TASK TO COMPLETE :: All that is wanted is a word-for-word copy of the data from its first line to the line containing "Task: Go up one folder level arrow", both included.

--- EXERCISE MATERIALS Enclosed Below ---

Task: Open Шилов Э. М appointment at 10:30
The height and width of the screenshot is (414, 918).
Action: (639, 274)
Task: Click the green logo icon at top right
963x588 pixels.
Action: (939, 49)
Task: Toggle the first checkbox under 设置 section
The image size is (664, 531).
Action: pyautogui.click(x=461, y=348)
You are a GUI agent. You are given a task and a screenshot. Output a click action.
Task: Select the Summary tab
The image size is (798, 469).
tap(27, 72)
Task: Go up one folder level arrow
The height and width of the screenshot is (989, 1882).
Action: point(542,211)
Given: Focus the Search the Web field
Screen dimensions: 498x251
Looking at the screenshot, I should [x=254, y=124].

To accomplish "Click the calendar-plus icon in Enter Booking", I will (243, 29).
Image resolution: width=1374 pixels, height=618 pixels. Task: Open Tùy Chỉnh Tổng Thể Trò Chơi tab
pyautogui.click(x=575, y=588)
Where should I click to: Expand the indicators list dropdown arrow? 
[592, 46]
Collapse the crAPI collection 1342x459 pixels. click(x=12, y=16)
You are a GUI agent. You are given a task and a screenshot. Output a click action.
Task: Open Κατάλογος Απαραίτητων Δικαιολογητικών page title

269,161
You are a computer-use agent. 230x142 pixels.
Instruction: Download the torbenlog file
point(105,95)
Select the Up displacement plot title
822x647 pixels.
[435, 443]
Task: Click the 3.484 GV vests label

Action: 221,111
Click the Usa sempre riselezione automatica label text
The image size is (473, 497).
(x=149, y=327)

--- End of Enclosed EXERCISE MATERIALS ---

SOLUTION TO THE EXERCISE ::
Task: Open Шилов Э. М appointment at 10:30
The height and width of the screenshot is (414, 918).
Action: (639, 274)
Task: Click the green logo icon at top right
963x588 pixels.
Action: (939, 49)
Task: Toggle the first checkbox under 设置 section
The image size is (664, 531).
Action: pyautogui.click(x=461, y=348)
You are a GUI agent. You are given a task and a screenshot. Output a click action.
Task: Select the Summary tab
The image size is (798, 469).
tap(27, 72)
Task: Go up one folder level arrow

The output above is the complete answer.